[[ Excerpted records, beginning ]]

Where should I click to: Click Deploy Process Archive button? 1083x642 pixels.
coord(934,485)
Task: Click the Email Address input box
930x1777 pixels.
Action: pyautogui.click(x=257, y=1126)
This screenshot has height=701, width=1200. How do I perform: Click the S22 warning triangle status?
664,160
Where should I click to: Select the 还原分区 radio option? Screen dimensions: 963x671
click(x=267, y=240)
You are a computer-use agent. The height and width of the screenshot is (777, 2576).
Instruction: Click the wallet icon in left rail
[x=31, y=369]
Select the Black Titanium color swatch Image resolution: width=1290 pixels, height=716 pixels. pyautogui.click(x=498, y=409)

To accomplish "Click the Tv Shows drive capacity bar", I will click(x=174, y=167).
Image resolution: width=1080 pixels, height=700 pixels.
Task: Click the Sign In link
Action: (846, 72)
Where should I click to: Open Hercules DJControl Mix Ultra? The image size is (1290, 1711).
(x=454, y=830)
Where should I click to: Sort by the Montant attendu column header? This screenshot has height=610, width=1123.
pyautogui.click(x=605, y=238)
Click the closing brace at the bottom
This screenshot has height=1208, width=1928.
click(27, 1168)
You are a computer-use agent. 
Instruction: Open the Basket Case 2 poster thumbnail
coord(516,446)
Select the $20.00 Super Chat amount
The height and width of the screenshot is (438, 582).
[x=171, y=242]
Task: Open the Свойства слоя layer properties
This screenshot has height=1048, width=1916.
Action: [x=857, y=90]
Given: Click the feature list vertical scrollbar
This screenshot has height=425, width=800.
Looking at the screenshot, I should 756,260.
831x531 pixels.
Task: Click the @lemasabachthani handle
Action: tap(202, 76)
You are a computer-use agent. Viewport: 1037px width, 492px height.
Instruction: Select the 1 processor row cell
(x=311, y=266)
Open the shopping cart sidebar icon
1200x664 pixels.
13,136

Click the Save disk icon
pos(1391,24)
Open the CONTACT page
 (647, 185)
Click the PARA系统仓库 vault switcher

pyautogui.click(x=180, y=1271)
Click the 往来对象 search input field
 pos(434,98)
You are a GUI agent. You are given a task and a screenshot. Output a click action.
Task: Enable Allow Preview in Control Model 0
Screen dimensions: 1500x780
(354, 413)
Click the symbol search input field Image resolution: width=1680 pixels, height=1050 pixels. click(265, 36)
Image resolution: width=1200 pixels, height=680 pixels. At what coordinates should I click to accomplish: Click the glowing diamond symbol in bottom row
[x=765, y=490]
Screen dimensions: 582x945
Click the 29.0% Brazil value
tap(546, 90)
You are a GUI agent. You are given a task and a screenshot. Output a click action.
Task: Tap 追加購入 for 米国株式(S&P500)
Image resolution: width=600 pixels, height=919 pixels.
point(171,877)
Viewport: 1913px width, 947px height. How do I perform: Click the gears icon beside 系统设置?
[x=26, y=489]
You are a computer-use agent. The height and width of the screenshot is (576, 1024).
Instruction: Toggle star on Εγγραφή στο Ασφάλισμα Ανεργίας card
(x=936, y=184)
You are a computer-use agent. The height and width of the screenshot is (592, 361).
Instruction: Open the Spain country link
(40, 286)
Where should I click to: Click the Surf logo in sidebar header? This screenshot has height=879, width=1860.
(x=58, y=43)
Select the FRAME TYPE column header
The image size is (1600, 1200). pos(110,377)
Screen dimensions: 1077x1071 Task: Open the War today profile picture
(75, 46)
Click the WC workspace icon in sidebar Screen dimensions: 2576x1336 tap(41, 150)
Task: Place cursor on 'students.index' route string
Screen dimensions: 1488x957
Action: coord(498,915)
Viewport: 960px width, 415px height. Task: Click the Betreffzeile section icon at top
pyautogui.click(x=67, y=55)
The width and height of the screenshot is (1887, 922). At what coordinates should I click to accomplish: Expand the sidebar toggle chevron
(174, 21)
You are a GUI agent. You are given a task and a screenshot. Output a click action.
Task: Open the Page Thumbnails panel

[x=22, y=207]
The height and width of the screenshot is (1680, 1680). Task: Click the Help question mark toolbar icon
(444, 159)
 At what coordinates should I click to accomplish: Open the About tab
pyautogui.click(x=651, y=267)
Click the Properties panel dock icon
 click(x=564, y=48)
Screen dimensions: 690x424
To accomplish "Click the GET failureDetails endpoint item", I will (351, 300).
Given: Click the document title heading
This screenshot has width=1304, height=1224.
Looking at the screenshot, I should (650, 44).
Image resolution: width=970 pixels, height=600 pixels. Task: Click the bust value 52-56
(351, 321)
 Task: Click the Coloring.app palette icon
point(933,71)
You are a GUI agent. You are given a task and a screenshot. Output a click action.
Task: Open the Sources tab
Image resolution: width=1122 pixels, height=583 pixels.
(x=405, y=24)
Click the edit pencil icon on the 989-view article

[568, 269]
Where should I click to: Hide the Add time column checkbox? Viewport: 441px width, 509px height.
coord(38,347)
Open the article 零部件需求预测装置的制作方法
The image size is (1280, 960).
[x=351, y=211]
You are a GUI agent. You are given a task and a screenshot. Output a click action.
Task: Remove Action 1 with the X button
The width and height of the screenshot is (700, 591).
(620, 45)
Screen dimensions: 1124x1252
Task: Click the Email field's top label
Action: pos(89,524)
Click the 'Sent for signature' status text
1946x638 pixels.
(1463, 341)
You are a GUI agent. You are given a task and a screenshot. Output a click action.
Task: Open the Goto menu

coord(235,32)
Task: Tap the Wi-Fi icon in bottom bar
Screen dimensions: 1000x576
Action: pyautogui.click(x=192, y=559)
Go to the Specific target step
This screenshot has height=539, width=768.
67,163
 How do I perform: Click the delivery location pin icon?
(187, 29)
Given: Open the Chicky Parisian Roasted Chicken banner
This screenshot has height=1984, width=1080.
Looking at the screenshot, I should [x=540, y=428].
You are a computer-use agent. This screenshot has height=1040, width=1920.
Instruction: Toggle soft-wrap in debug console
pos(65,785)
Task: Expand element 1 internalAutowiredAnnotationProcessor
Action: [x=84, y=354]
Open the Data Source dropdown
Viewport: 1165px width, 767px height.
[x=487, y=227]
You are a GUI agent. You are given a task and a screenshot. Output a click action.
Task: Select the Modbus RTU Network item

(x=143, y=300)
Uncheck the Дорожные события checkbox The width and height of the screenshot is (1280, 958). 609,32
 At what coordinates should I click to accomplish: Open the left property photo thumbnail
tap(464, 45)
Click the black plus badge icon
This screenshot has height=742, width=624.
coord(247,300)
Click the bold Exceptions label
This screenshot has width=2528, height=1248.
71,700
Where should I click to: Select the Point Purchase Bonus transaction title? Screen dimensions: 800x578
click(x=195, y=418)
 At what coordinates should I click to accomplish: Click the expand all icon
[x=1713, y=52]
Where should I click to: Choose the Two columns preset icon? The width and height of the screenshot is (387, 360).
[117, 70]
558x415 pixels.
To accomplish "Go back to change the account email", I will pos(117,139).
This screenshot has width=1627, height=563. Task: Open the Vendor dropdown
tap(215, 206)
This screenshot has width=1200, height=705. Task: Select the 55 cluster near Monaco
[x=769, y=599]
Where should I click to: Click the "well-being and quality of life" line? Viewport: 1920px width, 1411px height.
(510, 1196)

[[ Excerpted records, end ]]

To do =
Give the number of lines in the data that contain the word "computer", and add no other text.

Answer to this task =
6